** Opening EXERCISE MATERIAL block **

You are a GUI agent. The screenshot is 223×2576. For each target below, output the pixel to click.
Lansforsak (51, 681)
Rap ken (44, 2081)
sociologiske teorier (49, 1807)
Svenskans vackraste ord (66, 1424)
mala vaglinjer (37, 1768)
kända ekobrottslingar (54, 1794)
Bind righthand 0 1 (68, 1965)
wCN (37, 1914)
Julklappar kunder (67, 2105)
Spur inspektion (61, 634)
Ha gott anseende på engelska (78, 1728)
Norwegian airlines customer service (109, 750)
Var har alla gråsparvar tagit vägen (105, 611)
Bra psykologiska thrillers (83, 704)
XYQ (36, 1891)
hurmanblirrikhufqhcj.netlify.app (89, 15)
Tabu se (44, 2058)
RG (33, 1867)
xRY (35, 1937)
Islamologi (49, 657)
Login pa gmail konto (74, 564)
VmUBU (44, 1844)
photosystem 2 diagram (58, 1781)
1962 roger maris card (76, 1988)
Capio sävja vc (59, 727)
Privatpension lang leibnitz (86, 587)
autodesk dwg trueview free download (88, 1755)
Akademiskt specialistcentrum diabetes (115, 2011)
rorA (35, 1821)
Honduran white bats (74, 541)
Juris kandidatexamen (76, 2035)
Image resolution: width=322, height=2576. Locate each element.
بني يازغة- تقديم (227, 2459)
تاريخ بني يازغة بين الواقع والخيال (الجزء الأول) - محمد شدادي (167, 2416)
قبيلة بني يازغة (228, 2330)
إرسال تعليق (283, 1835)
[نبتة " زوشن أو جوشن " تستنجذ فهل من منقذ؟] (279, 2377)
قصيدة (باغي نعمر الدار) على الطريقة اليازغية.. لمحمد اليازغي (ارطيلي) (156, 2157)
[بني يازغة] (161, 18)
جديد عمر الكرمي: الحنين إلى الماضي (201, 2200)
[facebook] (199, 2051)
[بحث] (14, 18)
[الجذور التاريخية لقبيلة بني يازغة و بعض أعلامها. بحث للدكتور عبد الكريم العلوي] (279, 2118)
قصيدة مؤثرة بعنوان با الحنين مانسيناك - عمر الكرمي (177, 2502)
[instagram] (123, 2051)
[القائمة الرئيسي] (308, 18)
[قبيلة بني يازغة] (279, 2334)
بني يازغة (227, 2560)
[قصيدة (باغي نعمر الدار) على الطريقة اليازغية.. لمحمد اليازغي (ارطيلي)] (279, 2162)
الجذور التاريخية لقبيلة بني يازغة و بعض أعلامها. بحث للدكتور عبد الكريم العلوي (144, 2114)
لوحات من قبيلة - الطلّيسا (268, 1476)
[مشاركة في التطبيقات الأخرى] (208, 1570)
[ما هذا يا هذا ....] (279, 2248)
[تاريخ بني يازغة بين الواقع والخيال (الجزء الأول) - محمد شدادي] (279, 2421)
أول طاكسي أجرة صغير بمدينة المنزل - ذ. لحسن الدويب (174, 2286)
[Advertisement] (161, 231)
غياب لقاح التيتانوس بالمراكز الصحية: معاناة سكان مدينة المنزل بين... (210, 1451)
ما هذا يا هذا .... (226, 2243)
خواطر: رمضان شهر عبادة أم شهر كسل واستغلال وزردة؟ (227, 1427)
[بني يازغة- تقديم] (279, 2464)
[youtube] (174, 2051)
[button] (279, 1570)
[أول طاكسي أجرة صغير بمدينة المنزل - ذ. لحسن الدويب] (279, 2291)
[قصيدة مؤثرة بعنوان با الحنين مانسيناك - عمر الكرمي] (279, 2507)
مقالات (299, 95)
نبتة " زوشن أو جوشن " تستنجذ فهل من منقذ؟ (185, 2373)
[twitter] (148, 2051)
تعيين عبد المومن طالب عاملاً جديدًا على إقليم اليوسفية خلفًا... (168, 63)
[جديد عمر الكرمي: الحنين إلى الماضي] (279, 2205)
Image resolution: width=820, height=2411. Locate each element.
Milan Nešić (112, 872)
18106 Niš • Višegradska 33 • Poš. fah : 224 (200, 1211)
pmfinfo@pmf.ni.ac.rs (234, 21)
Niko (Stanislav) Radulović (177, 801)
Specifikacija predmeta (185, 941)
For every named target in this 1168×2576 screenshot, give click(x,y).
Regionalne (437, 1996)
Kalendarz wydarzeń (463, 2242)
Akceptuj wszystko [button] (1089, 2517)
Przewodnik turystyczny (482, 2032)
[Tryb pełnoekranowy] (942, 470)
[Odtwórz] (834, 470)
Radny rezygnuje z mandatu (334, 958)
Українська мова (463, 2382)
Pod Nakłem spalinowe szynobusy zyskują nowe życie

** Closing EXERCISE MATERIAL block **

WHAT IS REQUIRED:
Every entry above must be copied exactly.

REPLY:
You are a GUI agent. The screenshot is 223×2576. For each target below, output the pixel to click.
Lansforsak (51, 681)
Rap ken (44, 2081)
sociologiske teorier (49, 1807)
Svenskans vackraste ord (66, 1424)
mala vaglinjer (37, 1768)
kända ekobrottslingar (54, 1794)
Bind righthand 0 1 (68, 1965)
wCN (37, 1914)
Julklappar kunder (67, 2105)
Spur inspektion (61, 634)
Ha gott anseende på engelska (78, 1728)
Norwegian airlines customer service (109, 750)
Var har alla gråsparvar tagit vägen (105, 611)
Bra psykologiska thrillers (83, 704)
XYQ (36, 1891)
hurmanblirrikhufqhcj.netlify.app (89, 15)
Tabu se (44, 2058)
RG (33, 1867)
xRY (35, 1937)
Islamologi (49, 657)
Login pa gmail konto (74, 564)
VmUBU (44, 1844)
photosystem 2 diagram (58, 1781)
1962 roger maris card (76, 1988)
Capio sävja vc (59, 727)
Privatpension lang leibnitz (86, 587)
autodesk dwg trueview free download (88, 1755)
Akademiskt specialistcentrum diabetes (115, 2011)
rorA (35, 1821)
Honduran white bats (74, 541)
Juris kandidatexamen (76, 2035)
Image resolution: width=322, height=2576. Locate each element.
بني يازغة- تقديم (227, 2459)
تاريخ بني يازغة بين الواقع والخيال (الجزء الأول) - محمد شدادي (167, 2416)
قبيلة بني يازغة (228, 2330)
إرسال تعليق (283, 1835)
[نبتة " زوشن أو جوشن " تستنجذ فهل من منقذ؟] (279, 2377)
قصيدة (باغي نعمر الدار) على الطريقة اليازغية.. لمحمد اليازغي (ارطيلي) (156, 2157)
[بني يازغة] (161, 18)
جديد عمر الكرمي: الحنين إلى الماضي (201, 2200)
[facebook] (199, 2051)
[بحث] (14, 18)
[الجذور التاريخية لقبيلة بني يازغة و بعض أعلامها. بحث للدكتور عبد الكريم العلوي] (279, 2118)
قصيدة مؤثرة بعنوان با الحنين مانسيناك - عمر الكرمي (177, 2502)
[instagram] (123, 2051)
[القائمة الرئيسي] (308, 18)
[قبيلة بني يازغة] (279, 2334)
بني يازغة (227, 2560)
[قصيدة (باغي نعمر الدار) على الطريقة اليازغية.. لمحمد اليازغي (ارطيلي)] (279, 2162)
الجذور التاريخية لقبيلة بني يازغة و بعض أعلامها. بحث للدكتور عبد الكريم العلوي (144, 2114)
لوحات من قبيلة - الطلّيسا (268, 1476)
[مشاركة في التطبيقات الأخرى] (208, 1570)
[ما هذا يا هذا ....] (279, 2248)
[تاريخ بني يازغة بين الواقع والخيال (الجزء الأول) - محمد شدادي] (279, 2421)
أول طاكسي أجرة صغير بمدينة المنزل - ذ. لحسن الدويب (174, 2286)
[Advertisement] (161, 231)
غياب لقاح التيتانوس بالمراكز الصحية: معاناة سكان مدينة المنزل بين... (210, 1451)
ما هذا يا هذا .... (226, 2243)
خواطر: رمضان شهر عبادة أم شهر كسل واستغلال وزردة؟ (227, 1427)
[بني يازغة- تقديم] (279, 2464)
[youtube] (174, 2051)
[button] (279, 1570)
[أول طاكسي أجرة صغير بمدينة المنزل - ذ. لحسن الدويب] (279, 2291)
[قصيدة مؤثرة بعنوان با الحنين مانسيناك - عمر الكرمي] (279, 2507)
مقالات (299, 95)
نبتة " زوشن أو جوشن " تستنجذ فهل من منقذ؟ (185, 2373)
[twitter] (148, 2051)
تعيين عبد المومن طالب عاملاً جديدًا على إقليم اليوسفية خلفًا... (168, 63)
[جديد عمر الكرمي: الحنين إلى الماضي] (279, 2205)
Image resolution: width=820, height=2411. Locate each element.
Milan Nešić (112, 872)
18106 Niš • Višegradska 33 • Poš. fah : 224 (200, 1211)
pmfinfo@pmf.ni.ac.rs (234, 21)
Niko (Stanislav) Radulović (177, 801)
Specifikacija predmeta (185, 941)
For every named target in this 1168×2576 screenshot, give click(x,y).
Regionalne (437, 1996)
Kalendarz wydarzeń (463, 2242)
Akceptuj wszystko [button] (1089, 2517)
Przewodnik turystyczny (482, 2032)
[Tryb pełnoekranowy] (942, 470)
[Odtwórz] (834, 470)
Radny rezygnuje z mandatu (334, 958)
Українська мова (463, 2382)
Pod Nakłem spalinowe szynobusy zyskują nowe życie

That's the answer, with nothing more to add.